When you’re on a budget, one of the ways to enjoy the city you’re visiting is to do a free walking tour that takes you round the major sites, giving you a little background on each one. There are many ways to do this but my starting point is always the local tourism website or tourist office. I recently did just that when I spent a weekend in Bath for a family birthday celebration. We printed off the walking tour guide from Bath.co.uk (then click on City Trail). There are even little bronze plaques set into the pavement to mark out the route. Here’s a sample of the route we took;
1. Bath Abbey
There’s been a church on this site for a thousand years, and England’s first King was crowned here. The carvings on the front of the Abbey show the dream of Bishop Oliver King who had it built . Angels climbed up and down a ladder to heaven in his vision, but the only way the stonemasons could distinguish between them was to make the downwardly mobile ones do it head-first.
3. The Roman Baths
Britain’s only hot springs are right here.

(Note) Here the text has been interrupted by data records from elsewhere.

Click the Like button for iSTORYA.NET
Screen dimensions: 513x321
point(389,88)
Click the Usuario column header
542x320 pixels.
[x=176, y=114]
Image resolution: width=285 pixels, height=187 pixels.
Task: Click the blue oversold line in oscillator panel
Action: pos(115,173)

The Museum is well worth a visit, with modern audio-visual interactive displays, and you can walk right round the original Roman Baths, which are in an astonishingly good state of repair. The plumbing here is 2000 years old and still works; just as well, seeing as parts might be a problem.
4. The Pump Room
The Pump Room was built in 1706 as a sort of rendezvous for the sick. Bath’s doctors specialised in certain diseases – those of the rich. Spend five minutes inside the Pump Room listening to the live salon music and sipping a cup of water pumped up from the spring. Imagine Vichy spring water, with a whiff of fresh grass cuttings, and an aftertaste of elderflower. Well, it tastes nothing like that. It’s vile. They took it for analysis once and the verdict from the laboratory was, ‘This horse is pregnant’.
It was an entertaining tour, took us an hour or so and didn’t cost us a penny.

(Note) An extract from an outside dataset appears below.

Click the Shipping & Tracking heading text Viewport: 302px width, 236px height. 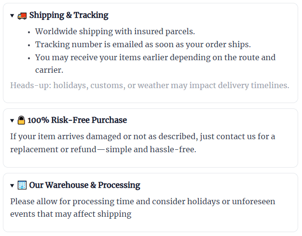point(69,15)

In Bristol, you can find about free walking tours on the Visit Bristol website here and they’ve gone to the trouble of making several audio walking tours that you can download onto your MP3 player. I’ve listened to them all and I especially enjoyed the Bristol Quayside adventure which has a Pirate theme and is great for families, and the Slave Trade Trail which starts at the Georgian House, once owned by a wealthy Bristol Merchant who made his fortune from his Caribbean plantation, worked by slaves.
Berlin is also a destination that is well known for it’s free walking tours. I didn’t take one myself, but I gather the guides are generally excellent, although you can’t call them truly free as there is an expectation that you will give a tip of â‚¬5-10 per person. Karen wrote about her free Berlin walking tour here. If you go the the Brandenberg gate, you won’t miss the signs indicating a tour about to start.
So if you’d enjoy a walking tour, take a little time to check out the local tourism websites and see what they have to offer – you may be pleasantly surprised.